┌─ Stored records

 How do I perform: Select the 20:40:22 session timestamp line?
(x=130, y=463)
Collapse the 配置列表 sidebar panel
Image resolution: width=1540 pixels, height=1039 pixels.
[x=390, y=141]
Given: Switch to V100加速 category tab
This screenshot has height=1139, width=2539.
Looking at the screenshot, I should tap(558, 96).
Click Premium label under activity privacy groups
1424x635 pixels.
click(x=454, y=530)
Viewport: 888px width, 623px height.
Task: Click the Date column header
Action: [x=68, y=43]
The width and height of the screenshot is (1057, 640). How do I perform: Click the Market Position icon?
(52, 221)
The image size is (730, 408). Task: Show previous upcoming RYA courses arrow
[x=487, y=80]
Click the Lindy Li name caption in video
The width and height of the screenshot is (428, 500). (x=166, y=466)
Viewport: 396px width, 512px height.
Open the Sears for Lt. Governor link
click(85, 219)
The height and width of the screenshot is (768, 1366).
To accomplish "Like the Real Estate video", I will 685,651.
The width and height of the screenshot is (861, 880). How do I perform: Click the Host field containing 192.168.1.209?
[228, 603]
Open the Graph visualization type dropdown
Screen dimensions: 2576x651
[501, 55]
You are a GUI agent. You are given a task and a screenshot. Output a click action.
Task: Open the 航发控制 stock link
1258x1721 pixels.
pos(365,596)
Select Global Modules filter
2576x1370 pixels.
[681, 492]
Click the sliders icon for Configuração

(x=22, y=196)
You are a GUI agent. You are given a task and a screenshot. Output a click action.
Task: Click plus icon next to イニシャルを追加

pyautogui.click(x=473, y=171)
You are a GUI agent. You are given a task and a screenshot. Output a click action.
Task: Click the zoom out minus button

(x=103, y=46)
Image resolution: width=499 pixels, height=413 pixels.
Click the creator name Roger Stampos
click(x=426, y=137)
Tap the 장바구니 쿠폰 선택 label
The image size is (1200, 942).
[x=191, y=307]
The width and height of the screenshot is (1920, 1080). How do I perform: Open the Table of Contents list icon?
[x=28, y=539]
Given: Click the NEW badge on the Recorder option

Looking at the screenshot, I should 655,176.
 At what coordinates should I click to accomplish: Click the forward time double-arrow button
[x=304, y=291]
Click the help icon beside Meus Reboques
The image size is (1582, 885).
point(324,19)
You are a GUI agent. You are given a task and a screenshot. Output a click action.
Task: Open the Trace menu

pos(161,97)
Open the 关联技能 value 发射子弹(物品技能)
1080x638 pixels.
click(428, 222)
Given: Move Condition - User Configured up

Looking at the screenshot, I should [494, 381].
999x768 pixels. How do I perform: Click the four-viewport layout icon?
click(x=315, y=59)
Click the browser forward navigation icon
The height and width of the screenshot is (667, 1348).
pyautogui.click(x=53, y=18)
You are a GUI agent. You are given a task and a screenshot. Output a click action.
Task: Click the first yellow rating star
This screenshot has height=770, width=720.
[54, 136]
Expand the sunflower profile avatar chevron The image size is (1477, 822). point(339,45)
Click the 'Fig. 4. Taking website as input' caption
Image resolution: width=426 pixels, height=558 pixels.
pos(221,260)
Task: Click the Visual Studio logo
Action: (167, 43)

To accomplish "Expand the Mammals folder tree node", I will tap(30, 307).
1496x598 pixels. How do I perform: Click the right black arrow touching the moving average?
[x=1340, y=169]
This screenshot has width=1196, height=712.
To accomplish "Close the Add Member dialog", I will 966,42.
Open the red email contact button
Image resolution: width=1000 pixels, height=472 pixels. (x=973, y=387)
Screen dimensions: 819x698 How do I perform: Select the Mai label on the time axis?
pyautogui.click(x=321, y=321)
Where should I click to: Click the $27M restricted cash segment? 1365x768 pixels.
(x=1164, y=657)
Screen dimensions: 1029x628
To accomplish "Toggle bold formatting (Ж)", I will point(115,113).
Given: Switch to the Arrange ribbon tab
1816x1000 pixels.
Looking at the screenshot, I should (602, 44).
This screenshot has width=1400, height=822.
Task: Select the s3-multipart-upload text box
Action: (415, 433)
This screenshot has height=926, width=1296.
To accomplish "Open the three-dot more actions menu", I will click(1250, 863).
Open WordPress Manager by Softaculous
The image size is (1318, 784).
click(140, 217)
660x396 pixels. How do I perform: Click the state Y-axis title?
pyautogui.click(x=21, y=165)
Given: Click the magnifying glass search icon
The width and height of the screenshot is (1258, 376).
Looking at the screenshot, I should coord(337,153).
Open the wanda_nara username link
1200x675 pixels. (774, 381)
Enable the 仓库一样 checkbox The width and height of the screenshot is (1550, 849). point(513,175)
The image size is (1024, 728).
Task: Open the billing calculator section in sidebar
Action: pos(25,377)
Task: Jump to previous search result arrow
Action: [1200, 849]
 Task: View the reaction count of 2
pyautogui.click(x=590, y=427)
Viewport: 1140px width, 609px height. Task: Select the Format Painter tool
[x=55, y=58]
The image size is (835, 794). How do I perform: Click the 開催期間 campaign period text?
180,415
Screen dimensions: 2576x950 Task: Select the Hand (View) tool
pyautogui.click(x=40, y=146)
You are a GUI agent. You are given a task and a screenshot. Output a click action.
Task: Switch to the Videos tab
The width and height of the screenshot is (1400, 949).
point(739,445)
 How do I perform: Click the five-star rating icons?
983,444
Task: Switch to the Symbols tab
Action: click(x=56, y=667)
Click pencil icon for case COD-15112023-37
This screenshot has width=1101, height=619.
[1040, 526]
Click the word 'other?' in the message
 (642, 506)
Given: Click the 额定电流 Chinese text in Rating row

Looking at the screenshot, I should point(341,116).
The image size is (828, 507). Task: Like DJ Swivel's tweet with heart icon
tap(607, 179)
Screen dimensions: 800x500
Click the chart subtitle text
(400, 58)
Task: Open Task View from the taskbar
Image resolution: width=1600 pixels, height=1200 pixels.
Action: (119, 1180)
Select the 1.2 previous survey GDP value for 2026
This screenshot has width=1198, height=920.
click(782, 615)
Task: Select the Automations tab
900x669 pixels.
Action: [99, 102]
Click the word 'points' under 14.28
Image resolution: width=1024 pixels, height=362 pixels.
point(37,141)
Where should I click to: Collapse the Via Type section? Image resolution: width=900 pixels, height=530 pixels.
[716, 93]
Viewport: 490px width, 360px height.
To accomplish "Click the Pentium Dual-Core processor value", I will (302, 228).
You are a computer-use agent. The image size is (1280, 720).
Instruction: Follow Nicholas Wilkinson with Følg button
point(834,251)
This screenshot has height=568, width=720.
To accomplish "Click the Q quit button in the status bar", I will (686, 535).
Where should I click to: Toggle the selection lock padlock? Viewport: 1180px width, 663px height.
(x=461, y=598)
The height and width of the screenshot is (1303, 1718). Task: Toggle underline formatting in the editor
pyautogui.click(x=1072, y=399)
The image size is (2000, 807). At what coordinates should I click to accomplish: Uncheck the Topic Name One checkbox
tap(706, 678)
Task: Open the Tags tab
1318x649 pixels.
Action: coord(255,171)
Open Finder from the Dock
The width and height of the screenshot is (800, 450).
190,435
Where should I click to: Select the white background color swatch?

└─

— What to do —
Express the stretch of material from the line containing "Screen dimensions: 2576x950" through the line containing "point(739,445)" as a Markdown table with two columns, Row and Material line. Give each line a numbered row and leave out blank lines.

— The response —
| Row | Material line |
|---|---|
| 1 | Screen dimensions: 2576x950 Task: Select the Hand (View) tool |
| 2 | pyautogui.click(x=40, y=146) |
| 3 | You are a GUI agent. You are given a task and a screenshot. Output a click action. |
| 4 | Task: Switch to the Videos tab |
| 5 | The width and height of the screenshot is (1400, 949). |
| 6 | point(739,445) |